Exercise prompt |
Scan the entries below and give the number of lines containing "list", with no accompanying words.

Available data |
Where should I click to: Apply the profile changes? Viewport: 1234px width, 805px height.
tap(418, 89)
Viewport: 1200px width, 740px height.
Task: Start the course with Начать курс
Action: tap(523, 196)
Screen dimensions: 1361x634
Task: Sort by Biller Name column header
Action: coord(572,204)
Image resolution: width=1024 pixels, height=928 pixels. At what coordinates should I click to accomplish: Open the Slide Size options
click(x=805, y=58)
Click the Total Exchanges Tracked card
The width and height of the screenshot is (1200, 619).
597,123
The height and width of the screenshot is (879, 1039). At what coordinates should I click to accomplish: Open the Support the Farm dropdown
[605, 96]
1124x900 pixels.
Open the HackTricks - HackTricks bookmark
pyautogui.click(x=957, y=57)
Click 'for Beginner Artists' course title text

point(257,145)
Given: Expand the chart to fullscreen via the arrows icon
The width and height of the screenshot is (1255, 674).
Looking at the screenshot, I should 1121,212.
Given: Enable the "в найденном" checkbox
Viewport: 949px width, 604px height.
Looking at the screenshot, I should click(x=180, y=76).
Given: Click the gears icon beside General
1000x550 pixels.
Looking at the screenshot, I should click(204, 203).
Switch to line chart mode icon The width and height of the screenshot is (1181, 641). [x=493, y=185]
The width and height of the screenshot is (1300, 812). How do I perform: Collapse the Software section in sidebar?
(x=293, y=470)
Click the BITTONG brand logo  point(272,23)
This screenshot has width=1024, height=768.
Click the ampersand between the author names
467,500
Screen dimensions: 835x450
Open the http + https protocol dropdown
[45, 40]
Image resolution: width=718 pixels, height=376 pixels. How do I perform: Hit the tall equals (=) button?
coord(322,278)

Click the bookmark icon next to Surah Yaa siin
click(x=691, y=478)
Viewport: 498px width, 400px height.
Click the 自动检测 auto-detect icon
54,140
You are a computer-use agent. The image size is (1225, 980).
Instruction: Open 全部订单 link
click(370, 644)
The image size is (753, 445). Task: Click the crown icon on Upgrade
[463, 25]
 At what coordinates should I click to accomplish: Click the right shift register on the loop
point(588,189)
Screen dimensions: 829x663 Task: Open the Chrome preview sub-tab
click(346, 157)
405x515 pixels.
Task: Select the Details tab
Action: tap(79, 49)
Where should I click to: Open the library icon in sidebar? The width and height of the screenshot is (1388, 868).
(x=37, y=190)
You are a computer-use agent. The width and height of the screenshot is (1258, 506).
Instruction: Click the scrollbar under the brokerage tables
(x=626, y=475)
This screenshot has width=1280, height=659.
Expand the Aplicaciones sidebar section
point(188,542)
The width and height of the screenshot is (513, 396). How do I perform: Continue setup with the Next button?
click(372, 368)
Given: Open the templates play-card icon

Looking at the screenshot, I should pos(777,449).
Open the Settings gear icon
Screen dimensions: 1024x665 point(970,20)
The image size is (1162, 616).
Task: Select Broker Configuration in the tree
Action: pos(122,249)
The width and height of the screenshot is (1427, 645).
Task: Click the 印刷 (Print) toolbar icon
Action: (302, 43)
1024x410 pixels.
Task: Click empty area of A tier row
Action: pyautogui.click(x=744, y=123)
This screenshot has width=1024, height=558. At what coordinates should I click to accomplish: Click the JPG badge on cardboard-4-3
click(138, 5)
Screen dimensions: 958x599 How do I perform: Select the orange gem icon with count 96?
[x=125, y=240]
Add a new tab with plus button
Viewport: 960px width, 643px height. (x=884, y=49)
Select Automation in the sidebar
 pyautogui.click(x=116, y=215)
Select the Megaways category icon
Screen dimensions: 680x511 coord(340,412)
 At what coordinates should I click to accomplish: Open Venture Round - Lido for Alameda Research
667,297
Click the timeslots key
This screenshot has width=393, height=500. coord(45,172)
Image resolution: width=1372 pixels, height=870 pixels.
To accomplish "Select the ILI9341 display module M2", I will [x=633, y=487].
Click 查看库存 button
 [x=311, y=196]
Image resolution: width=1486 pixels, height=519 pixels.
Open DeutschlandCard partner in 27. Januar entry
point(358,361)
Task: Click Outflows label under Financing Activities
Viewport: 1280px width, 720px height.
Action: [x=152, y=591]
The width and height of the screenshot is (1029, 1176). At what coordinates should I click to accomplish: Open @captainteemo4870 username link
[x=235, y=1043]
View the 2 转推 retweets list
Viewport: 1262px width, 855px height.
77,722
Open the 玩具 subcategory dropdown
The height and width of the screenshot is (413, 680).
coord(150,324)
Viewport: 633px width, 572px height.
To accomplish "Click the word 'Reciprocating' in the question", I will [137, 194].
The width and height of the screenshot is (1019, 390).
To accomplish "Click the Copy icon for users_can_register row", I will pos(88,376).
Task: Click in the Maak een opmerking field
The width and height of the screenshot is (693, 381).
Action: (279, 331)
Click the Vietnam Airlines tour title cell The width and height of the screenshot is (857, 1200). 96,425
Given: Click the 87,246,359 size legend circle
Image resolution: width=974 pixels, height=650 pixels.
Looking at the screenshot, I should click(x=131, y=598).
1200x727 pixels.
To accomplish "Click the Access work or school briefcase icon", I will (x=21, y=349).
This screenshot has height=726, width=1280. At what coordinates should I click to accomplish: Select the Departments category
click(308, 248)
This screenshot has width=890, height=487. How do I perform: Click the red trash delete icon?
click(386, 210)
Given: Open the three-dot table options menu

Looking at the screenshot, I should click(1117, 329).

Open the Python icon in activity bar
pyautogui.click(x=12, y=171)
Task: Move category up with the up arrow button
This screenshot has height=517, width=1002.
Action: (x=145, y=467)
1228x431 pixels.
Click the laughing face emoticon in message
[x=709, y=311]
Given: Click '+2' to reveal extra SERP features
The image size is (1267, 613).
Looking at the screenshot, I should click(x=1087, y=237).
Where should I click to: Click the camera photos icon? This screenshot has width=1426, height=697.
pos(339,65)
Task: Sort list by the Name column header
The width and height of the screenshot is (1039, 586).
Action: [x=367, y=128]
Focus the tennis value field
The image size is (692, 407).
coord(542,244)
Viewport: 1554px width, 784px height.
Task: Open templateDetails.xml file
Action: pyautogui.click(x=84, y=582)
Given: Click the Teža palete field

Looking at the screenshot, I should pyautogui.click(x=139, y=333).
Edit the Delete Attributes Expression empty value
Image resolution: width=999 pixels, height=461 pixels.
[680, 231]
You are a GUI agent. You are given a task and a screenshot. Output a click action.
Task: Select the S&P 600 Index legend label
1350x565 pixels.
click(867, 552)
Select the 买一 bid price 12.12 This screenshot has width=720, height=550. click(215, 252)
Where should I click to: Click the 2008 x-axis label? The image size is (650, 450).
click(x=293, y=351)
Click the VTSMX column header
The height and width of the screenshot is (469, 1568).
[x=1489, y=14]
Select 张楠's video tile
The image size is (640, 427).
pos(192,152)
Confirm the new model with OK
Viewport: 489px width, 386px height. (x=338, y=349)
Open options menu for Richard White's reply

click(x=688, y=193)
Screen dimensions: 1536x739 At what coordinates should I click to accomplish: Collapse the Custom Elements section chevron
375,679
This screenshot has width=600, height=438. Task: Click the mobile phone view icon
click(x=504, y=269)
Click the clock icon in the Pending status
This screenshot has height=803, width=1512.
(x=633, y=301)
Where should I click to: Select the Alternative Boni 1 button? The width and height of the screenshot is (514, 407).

Exercise solution |
2